The recognition of breastfeeding patterns, the survival of EBF and the factors associated with its interruption in the first six months of life become important tools in supporting preventive strategies. With the exception of maternal age, the other factors evidenced by this study are likely to be modified. Therefore, adequate and qualified management during the pregnancy-puerperal cycle by an updated and engaged team can favor the abandonment of practices that disfavor EBF continuity.

Conclusion

The findings showed a progressive reduction in EBF, as well as a continuous increase in weaning over the first six months of life of babies seen by lactation consultants.

The survival curve revealed that the probability of the baby being in EBF decreased gradually over the time of follow-up. However, there was a significant increase in this probability, when compared to that obtained in a study at the same institution, a little over a decade ago, which may be indicative of the important role played by lactating consultants.

The women who sought basic health units, an HMB (Human Milk Bank) and consultancy after discharge from hospital due to difficulties in breastfeeding were those who presented the greatest risk among those found for EBF interruption before the baby’s 6th month of life. Therefore, the importance of working in a health network is emphasized, with support after hospital discharge, especially since it is an issue as sensitive and peculiar as BF.

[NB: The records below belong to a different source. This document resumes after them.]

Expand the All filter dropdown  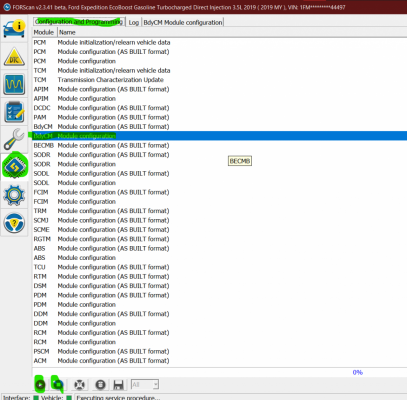(x=145, y=385)
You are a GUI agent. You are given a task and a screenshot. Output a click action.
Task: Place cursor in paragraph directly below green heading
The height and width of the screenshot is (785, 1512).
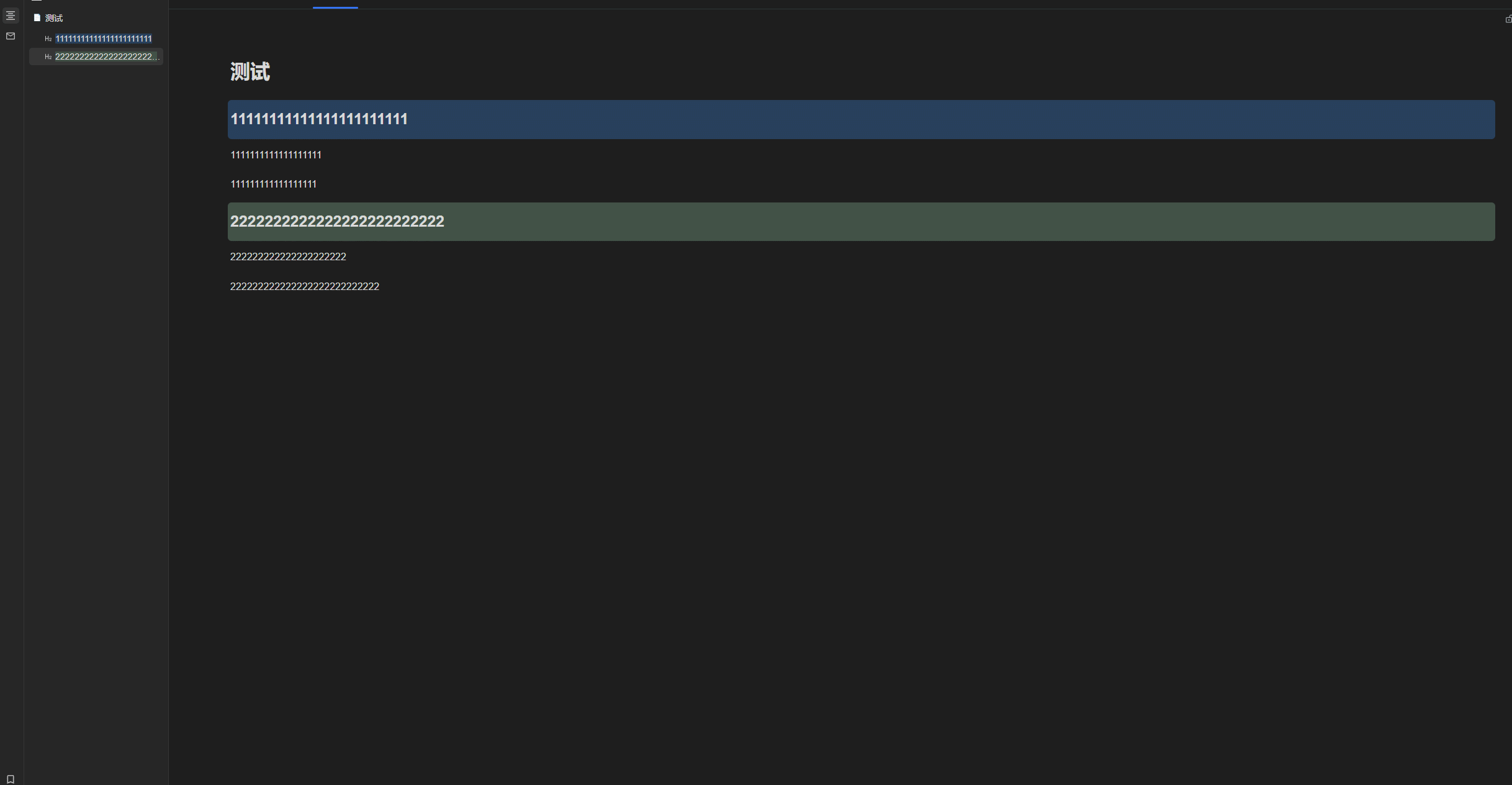coord(288,256)
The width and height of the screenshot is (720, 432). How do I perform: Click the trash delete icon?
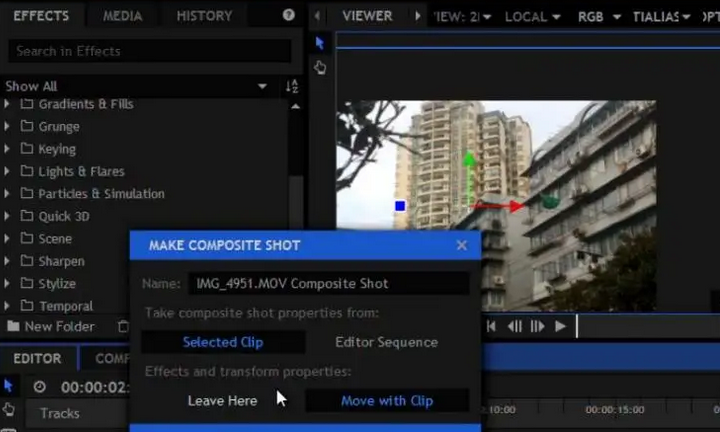123,326
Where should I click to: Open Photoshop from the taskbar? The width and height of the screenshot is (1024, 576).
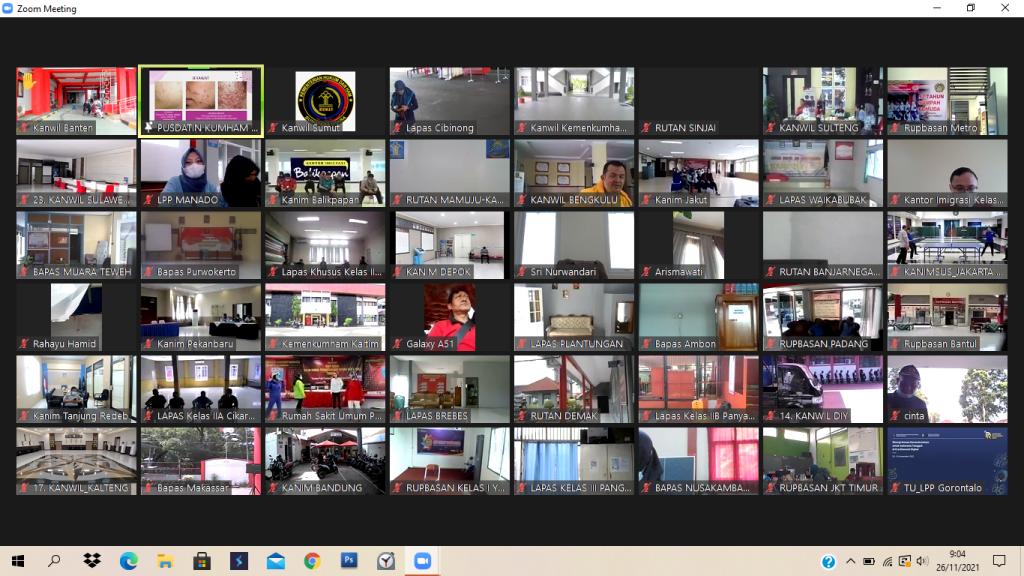click(349, 561)
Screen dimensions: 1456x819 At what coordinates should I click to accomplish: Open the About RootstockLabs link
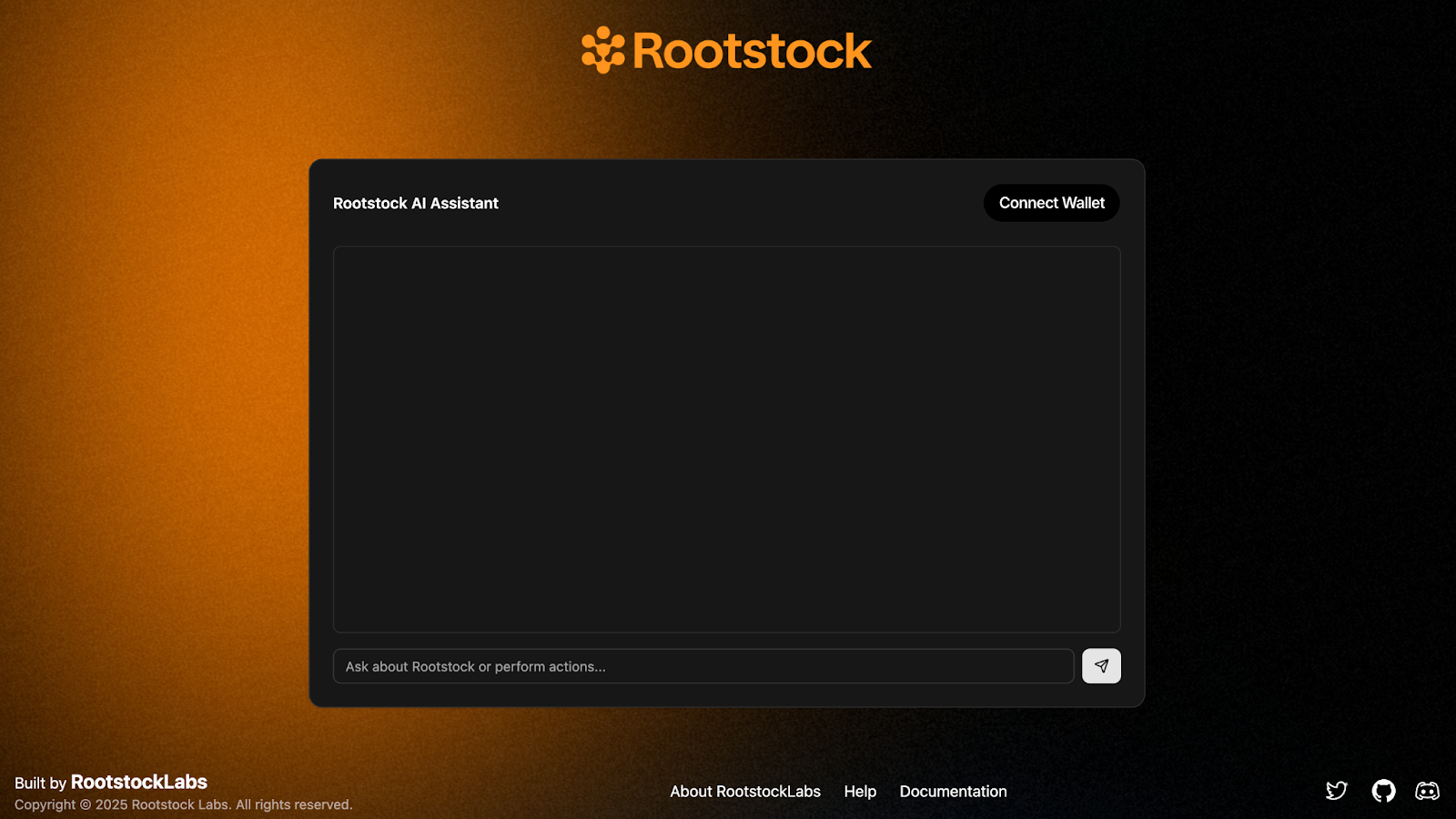(x=745, y=792)
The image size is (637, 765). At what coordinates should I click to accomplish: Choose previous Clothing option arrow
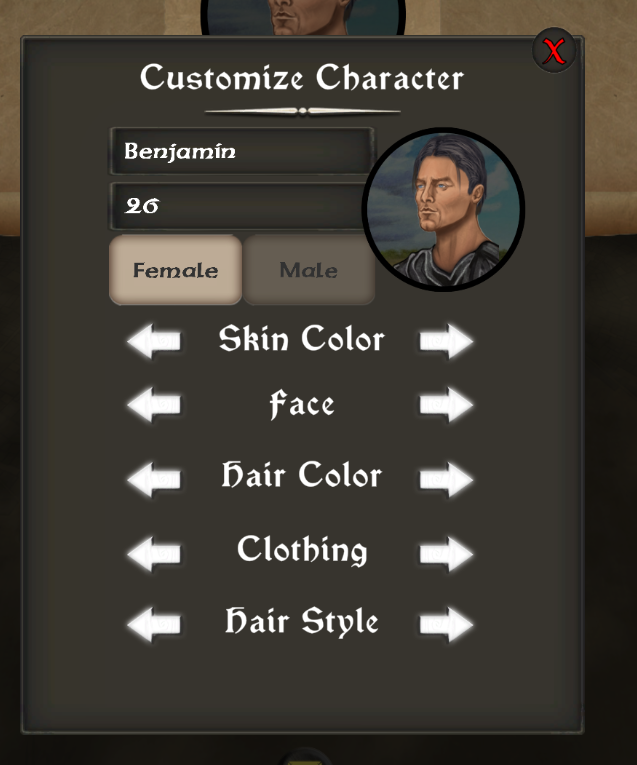[x=154, y=554]
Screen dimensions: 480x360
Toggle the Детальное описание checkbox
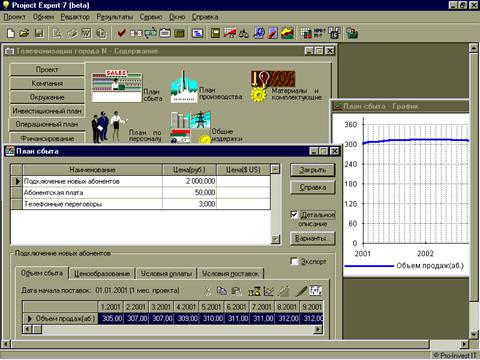(x=294, y=214)
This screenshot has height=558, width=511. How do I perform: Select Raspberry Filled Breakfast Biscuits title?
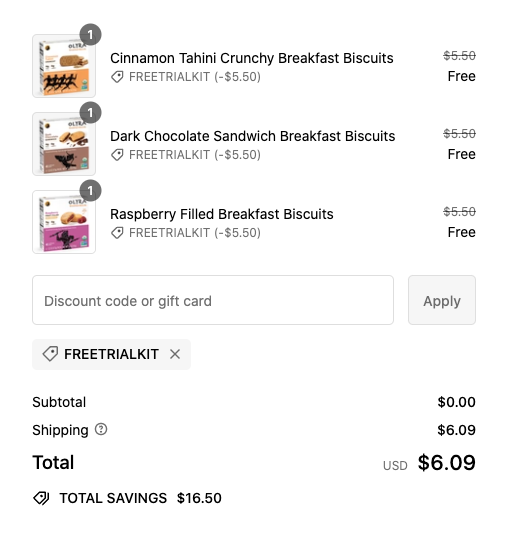tap(222, 214)
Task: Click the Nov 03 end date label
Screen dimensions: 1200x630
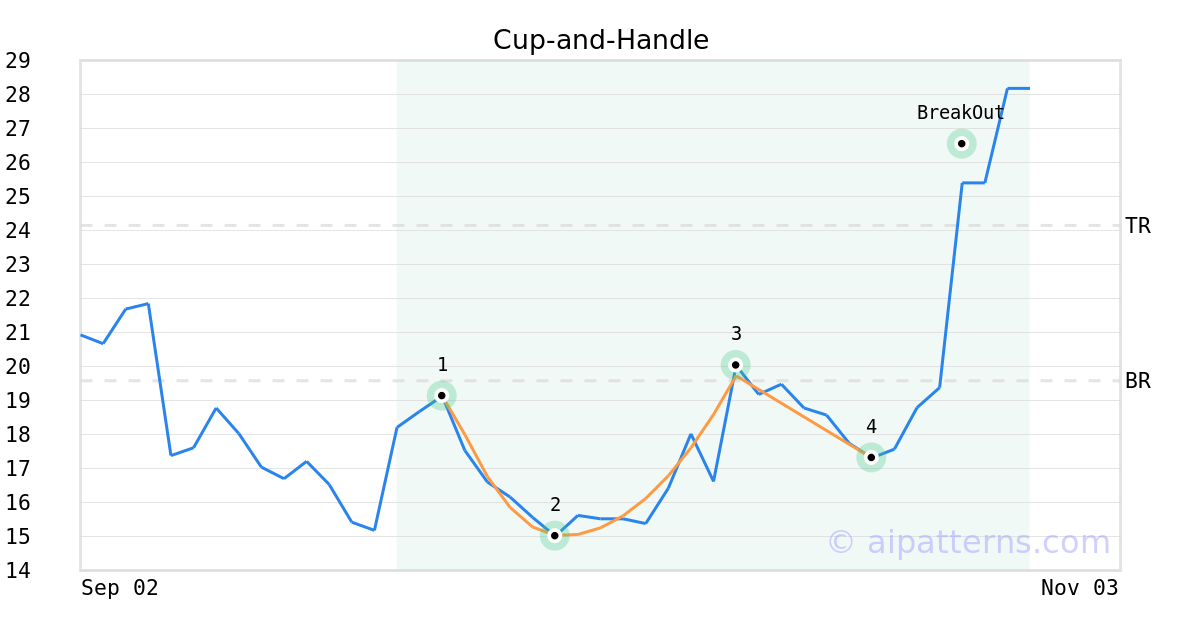Action: click(x=1079, y=588)
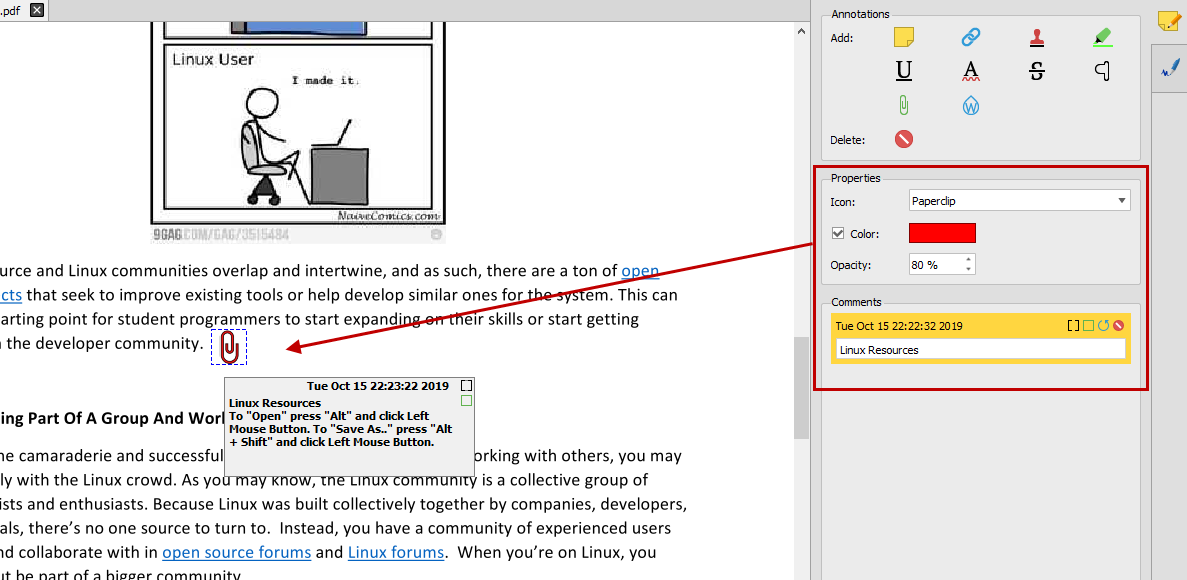Viewport: 1187px width, 580px height.
Task: Select the link annotation tool
Action: coord(970,37)
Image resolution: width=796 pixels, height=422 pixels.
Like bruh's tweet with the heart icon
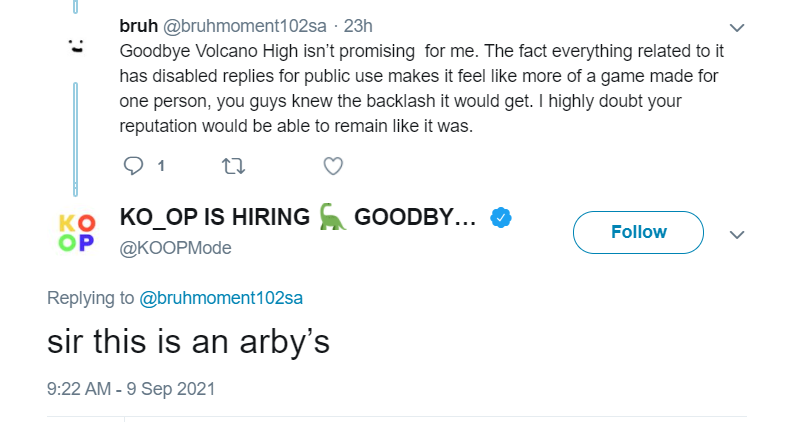pos(333,166)
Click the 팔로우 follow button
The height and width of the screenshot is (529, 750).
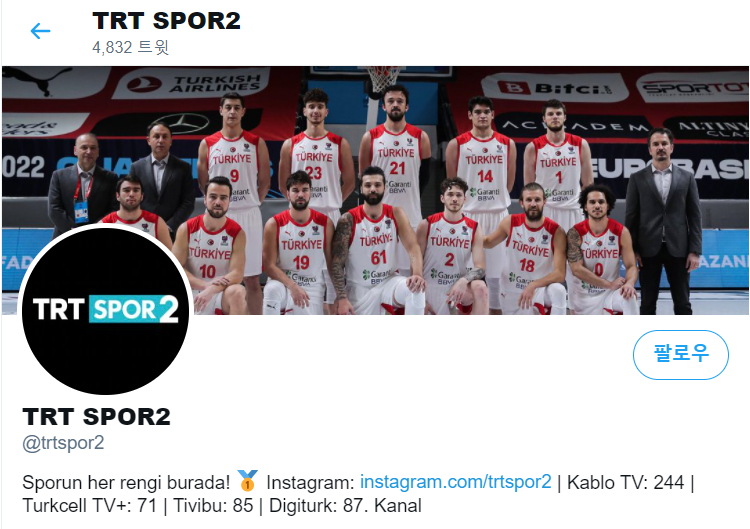681,354
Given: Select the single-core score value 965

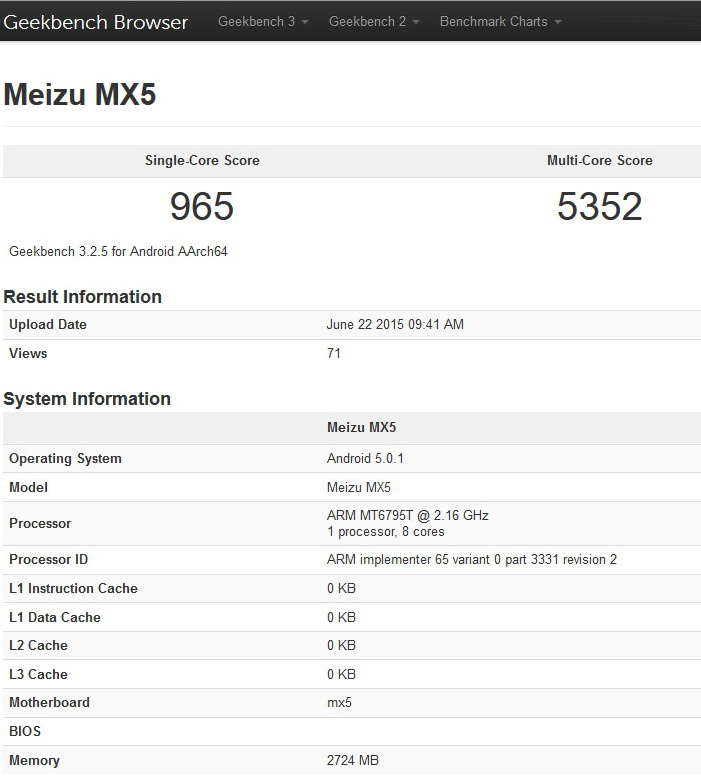Looking at the screenshot, I should click(x=202, y=207).
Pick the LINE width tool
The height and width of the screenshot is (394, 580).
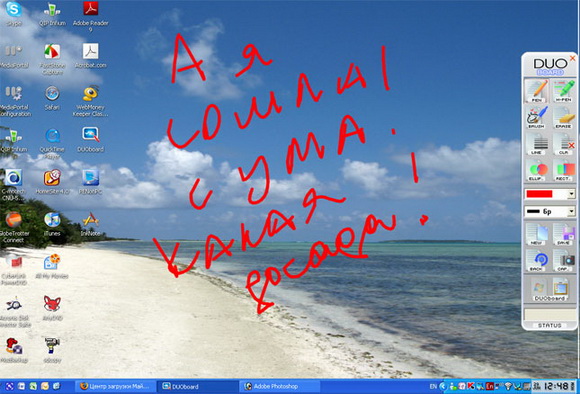point(536,144)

It was also verified that women aged 35 years old or more had a higher risk of interrupting breastfeeding, compared to younger women, a fact that requires extra attention from the health professionals, as well as for those who were smoking during pregnancy.

Finally, the pacifier habit remains a factor linked to early EBF interruption. It is known that this is a habit strongly linked to cultural issues and it is up to the health professionals to warn against the negative contributions of its use to the baby’s health and breastfeeding.

There is a contribution of the findings of this study to advancing knowledge on the theme, since lactation consulting is an innovative strategy in health institutions, mainly because it qualifies health care for nursing mothers, babies and their families, in addition to impacting on improvements in the breastfeeding indicators.

Acknowledgments

To Ceres Oliveira for the collaboration in the statistical analysis. To Clea Carvalho, Márcia Costa dos Passos and Thais Betti for their collaboration in data collection.

Footnotes

*

Paper extracted from master’s thesis “Padrões de amamentação nos seis primeiros meses de vida de bebês atendidos por Consultoria em Lactação”, presented to Universidade Federal do Rio Grande do Sul, Porto Alegre, RS, Brazil. Supported by Fundo de Incentivo à Pesquisa e Eventos do Hospital de Clínicas de Porto Alegre, Grant # 160227, Brazil.